Another step forward in string evolution occurred in 1834 when
Webster and Horsfall's of England made steel wire commercially
available. This year could be considered the inception date of
all contemporary steel string instruments.
In 1843 Georg Simon Ohm published a description of the way combination
tones are heard. His work needed some refinement, however, which
was undertaken by Hermann von Helmholz in 1862. Helmholz proved
that the tone of a musical pitch of a string is determined by
the proportions of the harmonics constituting the note. Helmholz
recommended the use of Joseph Fourier's ( 1768-1830 ) mathematical
analysis of curves to show that a vibrating string's motion is
the sum total of its component harmonic motions.
Their work can be used to illustrate the distribution of the energies
of the harmonic series on a vibrating string. On an ideal plucked
string ( other starting motions will produce different results
) , neglecting resonant contributions, where the fundamental frequency
would have an arbitrary value of 1, the second harmonic's value
would become 1/4 the third harmonic 1/9, the fourth harmonic 1/16,
the fifth harmonic 1/25, etc. The point along the length of the
string at which it is plucked will also determine which group
of harmonics is excited or damped to some degree.

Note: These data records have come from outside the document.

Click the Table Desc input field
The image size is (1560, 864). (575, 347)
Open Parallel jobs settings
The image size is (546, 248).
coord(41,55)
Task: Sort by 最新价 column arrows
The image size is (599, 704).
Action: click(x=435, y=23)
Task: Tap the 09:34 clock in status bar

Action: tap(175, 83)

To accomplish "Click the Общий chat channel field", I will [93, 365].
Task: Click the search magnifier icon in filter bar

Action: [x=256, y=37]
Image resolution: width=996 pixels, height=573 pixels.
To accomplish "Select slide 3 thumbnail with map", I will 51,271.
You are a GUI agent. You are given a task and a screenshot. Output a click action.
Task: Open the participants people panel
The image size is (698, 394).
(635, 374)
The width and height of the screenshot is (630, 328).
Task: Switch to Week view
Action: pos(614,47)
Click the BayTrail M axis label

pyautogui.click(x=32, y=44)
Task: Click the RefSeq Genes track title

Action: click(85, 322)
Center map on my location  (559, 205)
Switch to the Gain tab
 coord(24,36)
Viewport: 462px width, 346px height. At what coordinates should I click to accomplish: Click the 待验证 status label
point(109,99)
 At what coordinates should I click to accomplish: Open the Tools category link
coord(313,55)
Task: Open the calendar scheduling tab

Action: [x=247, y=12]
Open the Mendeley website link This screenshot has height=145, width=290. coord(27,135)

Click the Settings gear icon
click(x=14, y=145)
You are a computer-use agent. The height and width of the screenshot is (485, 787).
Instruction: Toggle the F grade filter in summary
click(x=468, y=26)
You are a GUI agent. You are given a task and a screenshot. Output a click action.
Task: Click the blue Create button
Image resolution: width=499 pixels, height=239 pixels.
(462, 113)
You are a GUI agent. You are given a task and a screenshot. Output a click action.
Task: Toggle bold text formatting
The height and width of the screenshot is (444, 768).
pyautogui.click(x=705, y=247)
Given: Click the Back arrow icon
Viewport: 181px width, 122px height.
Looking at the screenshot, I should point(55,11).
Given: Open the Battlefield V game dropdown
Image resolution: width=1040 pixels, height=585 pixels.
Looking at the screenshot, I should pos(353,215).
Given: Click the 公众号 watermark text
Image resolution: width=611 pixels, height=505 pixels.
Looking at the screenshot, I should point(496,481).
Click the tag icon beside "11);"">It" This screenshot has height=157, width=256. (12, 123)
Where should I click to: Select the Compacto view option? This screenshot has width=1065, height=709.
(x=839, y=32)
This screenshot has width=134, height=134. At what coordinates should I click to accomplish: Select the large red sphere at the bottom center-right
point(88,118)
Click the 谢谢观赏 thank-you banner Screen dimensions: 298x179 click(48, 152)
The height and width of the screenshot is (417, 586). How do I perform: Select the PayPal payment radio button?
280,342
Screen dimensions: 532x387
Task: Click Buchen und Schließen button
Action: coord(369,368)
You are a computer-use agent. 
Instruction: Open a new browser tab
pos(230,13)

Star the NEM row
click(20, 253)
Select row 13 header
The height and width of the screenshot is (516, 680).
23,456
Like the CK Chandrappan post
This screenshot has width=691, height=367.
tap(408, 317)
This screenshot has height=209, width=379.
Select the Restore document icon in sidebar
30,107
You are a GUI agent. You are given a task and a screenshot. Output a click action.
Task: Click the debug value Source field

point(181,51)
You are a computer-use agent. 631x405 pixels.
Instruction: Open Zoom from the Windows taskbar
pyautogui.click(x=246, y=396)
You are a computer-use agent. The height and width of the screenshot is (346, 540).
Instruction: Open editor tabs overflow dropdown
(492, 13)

The 1900's were a time of great technological advancement, especially
with the advent of the computer age at the end of the century.
As computers became entwined into the fabric of civilization,
string variety and availability reached unprecedented levels,
which is good news for all of us instrument players.
In the contemporary marketplace there are steel strings, nickel
plated steel strings, bronze plated steel strings, cryogenically
treated steel strings, gold plated steel strings, anodized steel
strings, plus nickel, bronze, phosphor bronze, copper, silver
plated copper, nylon, silk core, and many other constructions.
The linear mass density of each of these materials is different.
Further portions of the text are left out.